The University of King’s College MFA in Creative Nonfiction program is delighted to welcome back one of our own as this year’s Writer in Residence.

Jessica McDiarmid (Class of 2016) is the author of Highway of Tears: A True Story of Racism, Indifference and the Pursuit of Justice for Missing and Murdered Indigenous Women and Girls.

The book, published in Canada by Doubleday Canada and in the US by Simon & Schuster, was a finalist for the prestigious 2020 RBC Taylor Prize for Nonfiction and is currently a finalist for the 2020 Hubert Evans Nonfiction Prize in the British Columbia and Yukon Book Prizes. The BC prize winner will be announced April 25.

Jessica’s book tells the story of the more than 1,200 Indigenous women and girls who have gone missing or been found murdered along the Highway of Tears, an isolated stretch of highway in northwestern B.C, where Jessica herself grew up.

The New York Times Book Review said “these murder cases expose systemic problems… By examining each murder within the context of Indigenous identity and regional hardships, McDiarmid addresses these very issues, finding reasons to look for the deeper roots of each act of violence.”

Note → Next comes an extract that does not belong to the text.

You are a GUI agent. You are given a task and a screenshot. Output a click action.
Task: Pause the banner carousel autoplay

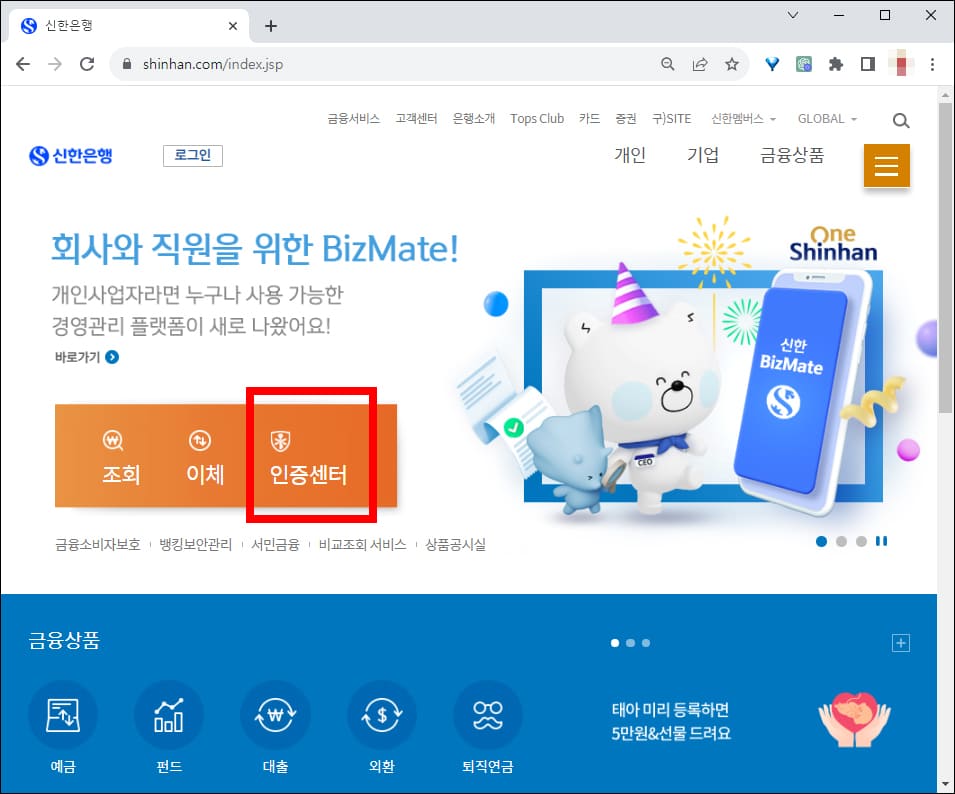pyautogui.click(x=882, y=541)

The CBC called Highway of Tears, “a piercing exploration of our ongoing failure to provide justice for missing and murdered Indigenous women and girls, and testament to their families and communities’ unwavering determination to find it… Through interviews with those closest to the victims — mothers and fathers, siblings and friends — McDiarmid provides an intimate, first-hand account of their loss and unflagging fight for justice.”

The New York Journal of Books described Highway of Tears as “a riveting account of the terror visited on a community when their children go missing, made even more horrific by helplessness felt when polite society and the media ignore them, and law enforcement barely seems to muster a token effort to find them.”

The book, added Publisher’s Weekly is “essential reading for anyone who cares about social justice.”

A former Toronto Star reporter and journalism trainer with Journalists for Human Rights in Sierra Leone, Jessica is also a graduate of the King’s School of Journalism.

As the MFA’s Writer in Residence, Jessica will conduct a master class for all students in the program as well meet with senior questions for a discussion and question-and-answer session.

The summer residency this year will run from Jun 6-14, 2020.

Because of the COVID-19 pandemic, this year’s residency will be conducted online.